## Short task
Turn the lines of the records, from the line containing "Given: Click the" through the end of the records, into a numbered list that skips blank lines. Omit the pictures from your answer.

## Element and text position data
--------
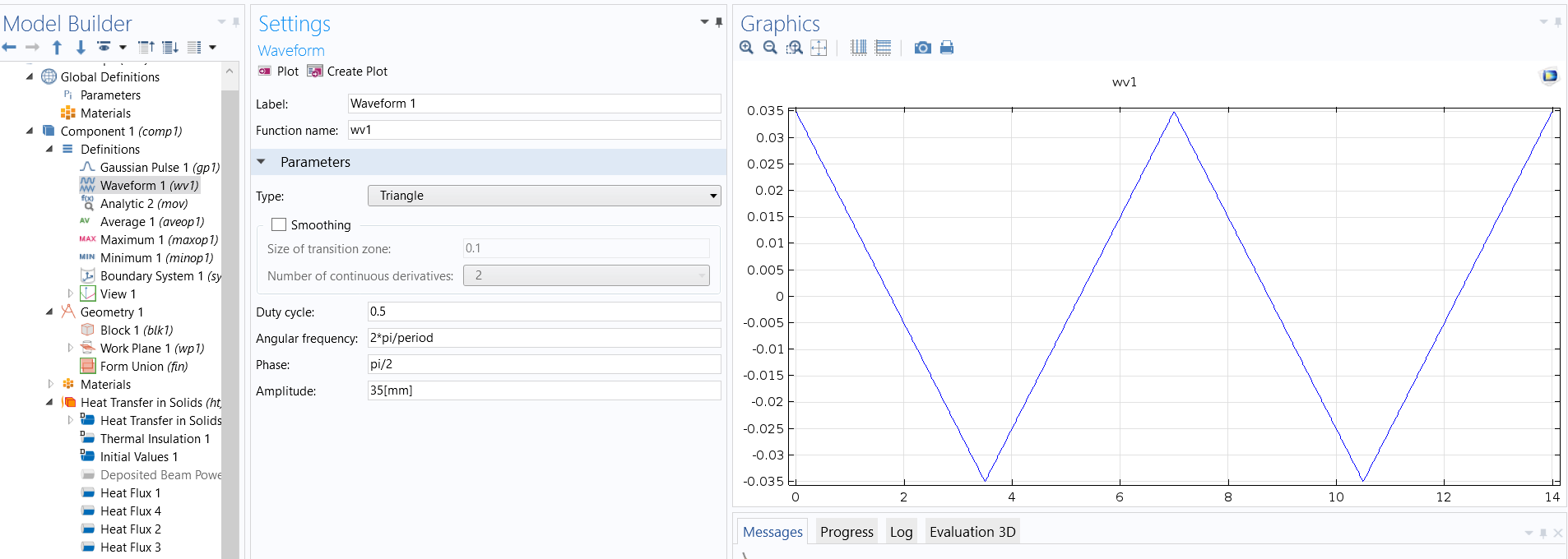The height and width of the screenshot is (559, 1568).
Task: Open the Evaluation 3D tab
Action: (972, 532)
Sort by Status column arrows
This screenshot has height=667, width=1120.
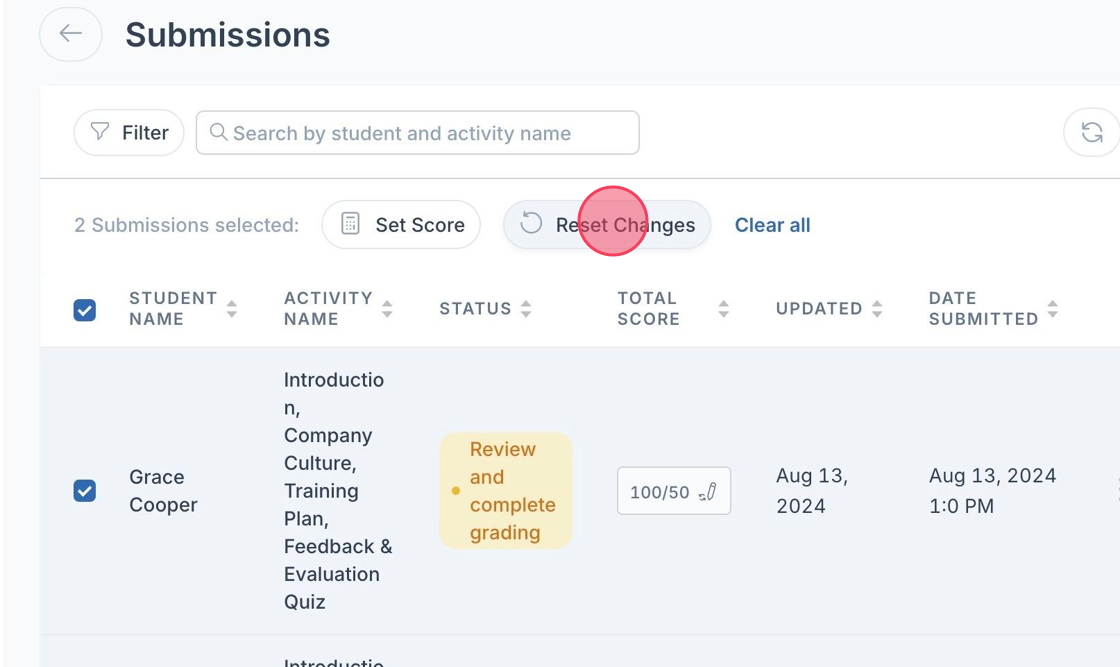tap(526, 309)
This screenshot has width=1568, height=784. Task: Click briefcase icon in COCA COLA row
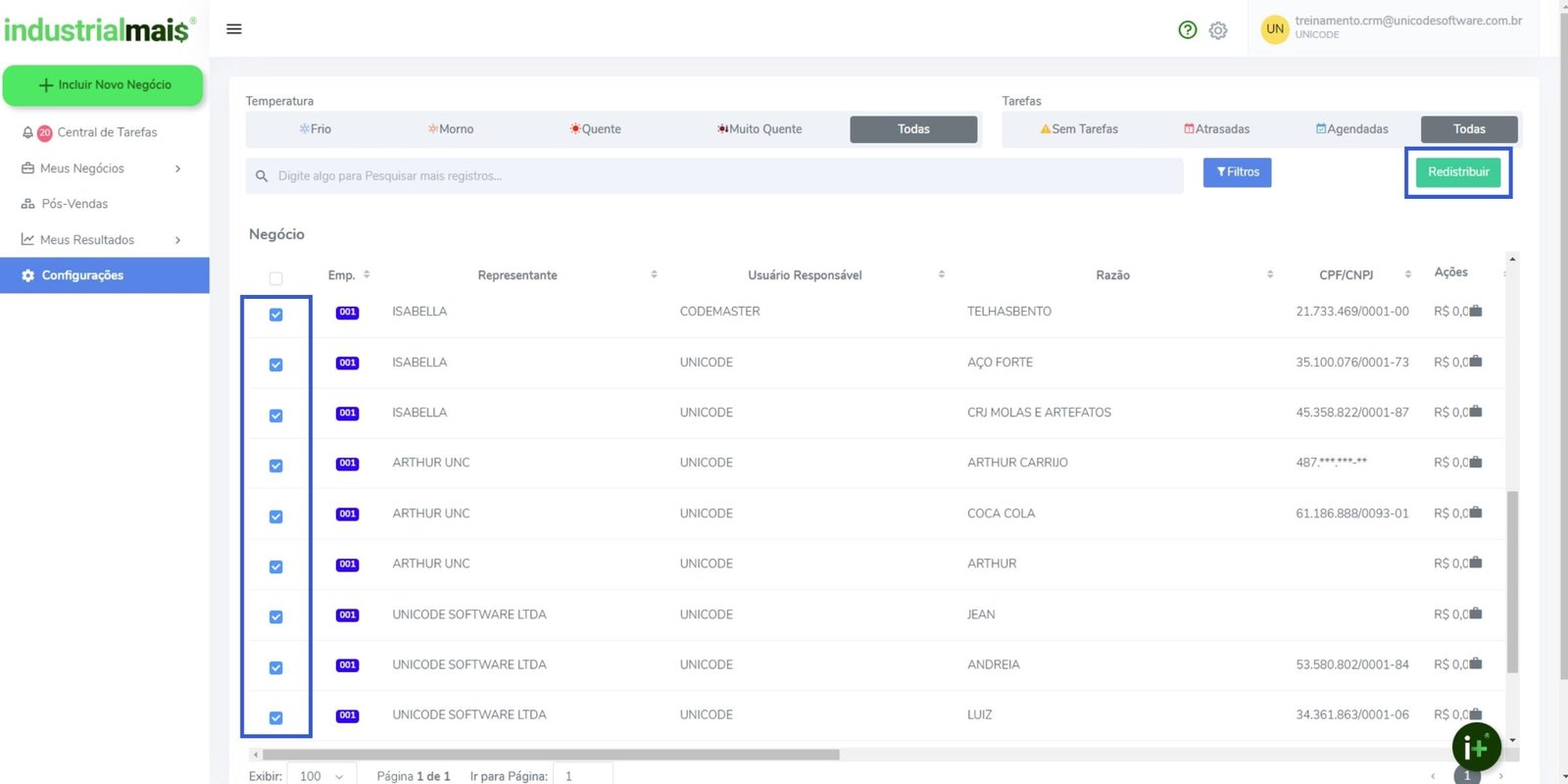(1476, 514)
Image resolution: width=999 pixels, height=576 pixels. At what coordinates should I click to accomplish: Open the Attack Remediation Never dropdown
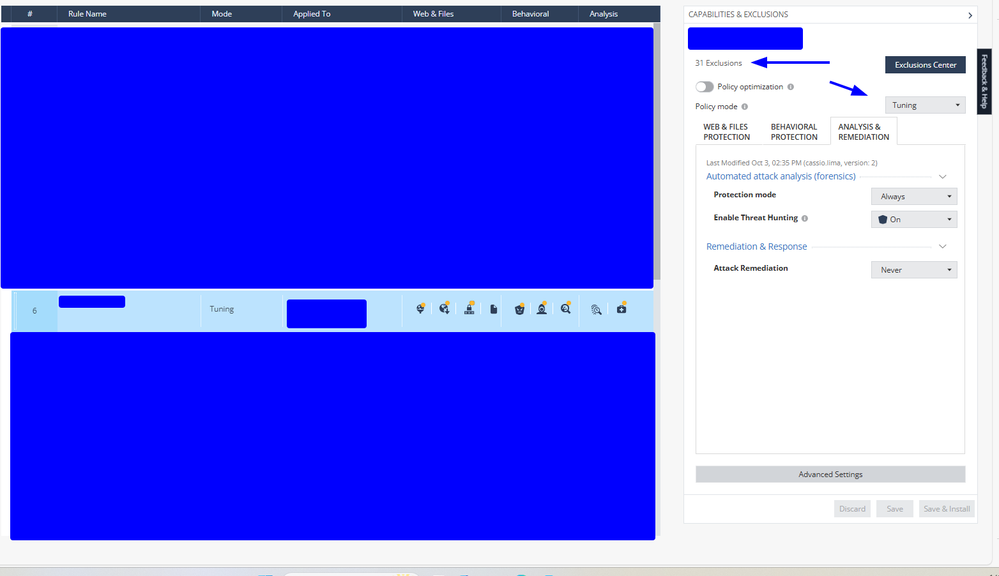coord(914,270)
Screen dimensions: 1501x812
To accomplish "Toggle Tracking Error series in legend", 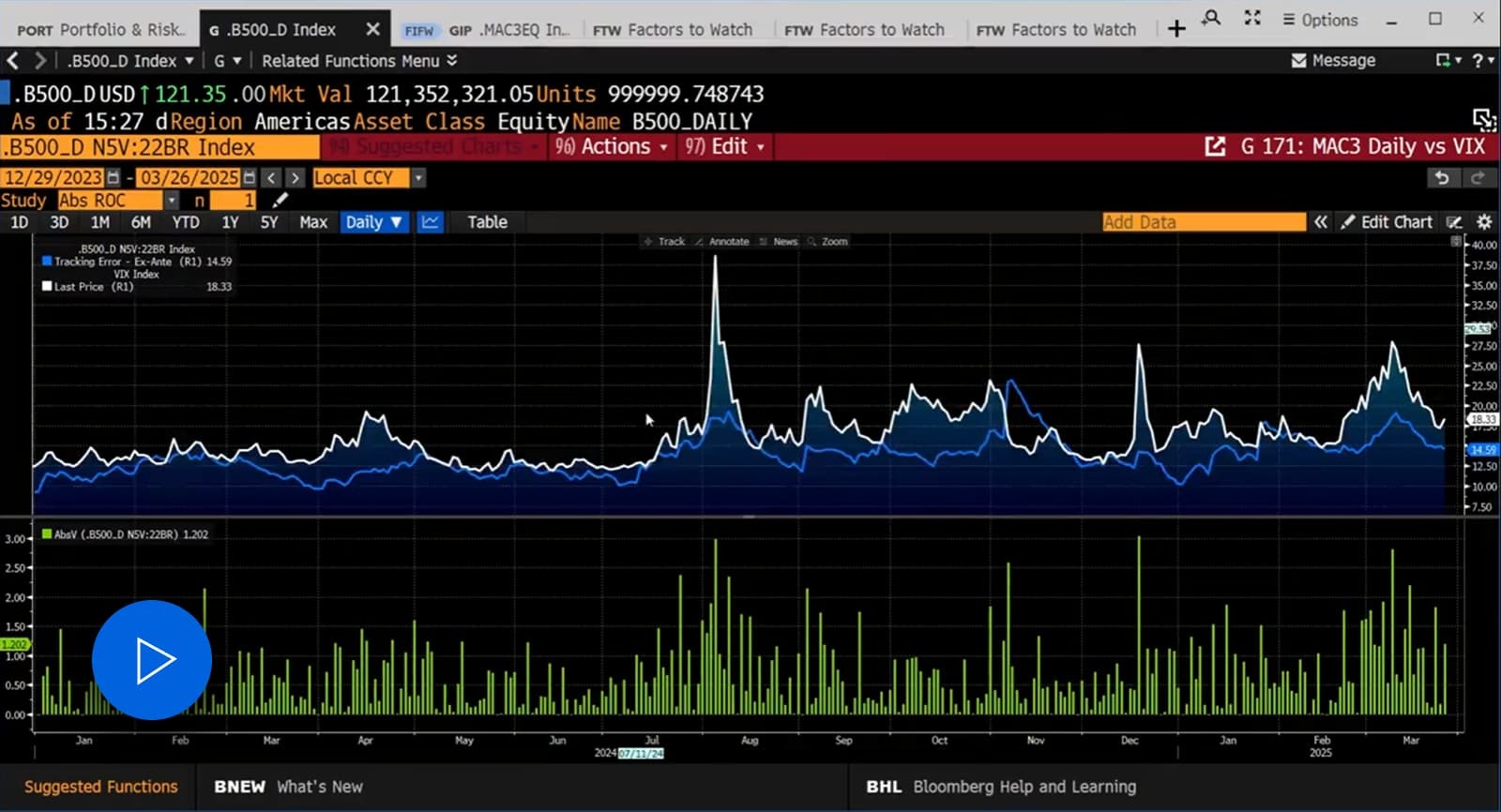I will (x=47, y=262).
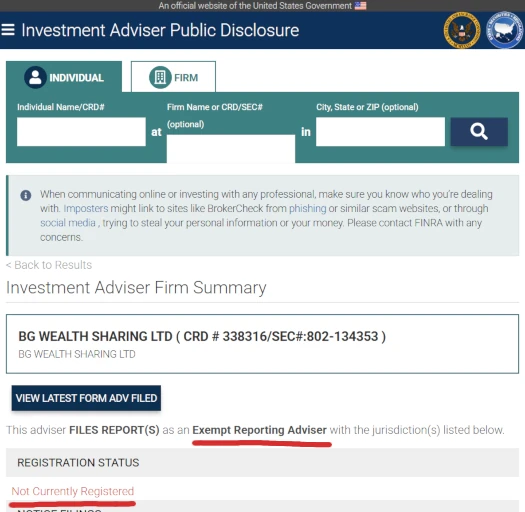Click the state securities regulators map logo
Viewport: 525px width, 512px height.
(x=505, y=30)
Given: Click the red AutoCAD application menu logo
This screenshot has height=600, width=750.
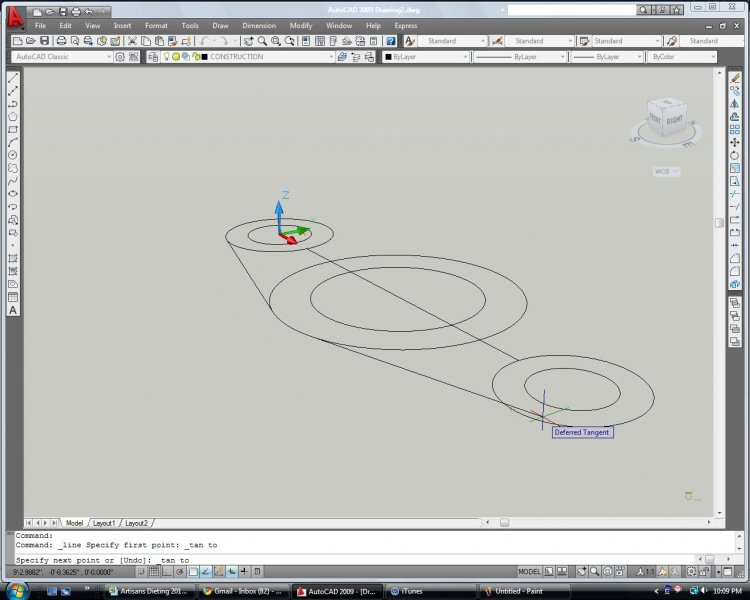Looking at the screenshot, I should (x=14, y=15).
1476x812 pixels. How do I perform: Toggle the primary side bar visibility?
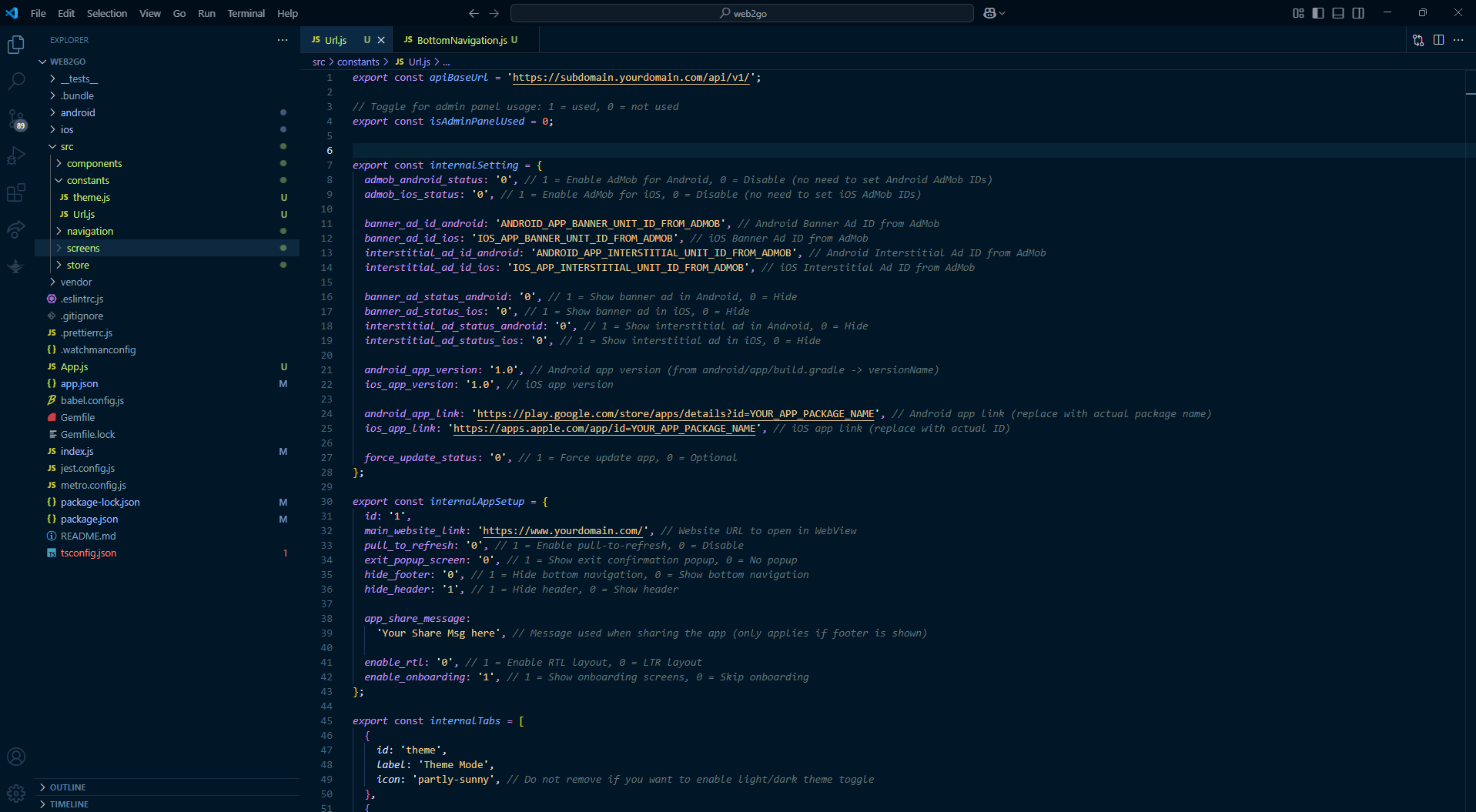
--------
## Task answer
1. Given: Click the red AutoCAD application menu logo
2. This screenshot has height=600, width=750.
3. Looking at the screenshot, I should (x=14, y=15).
4. 1476x812 pixels. How do I perform: Toggle the primary side bar visibility?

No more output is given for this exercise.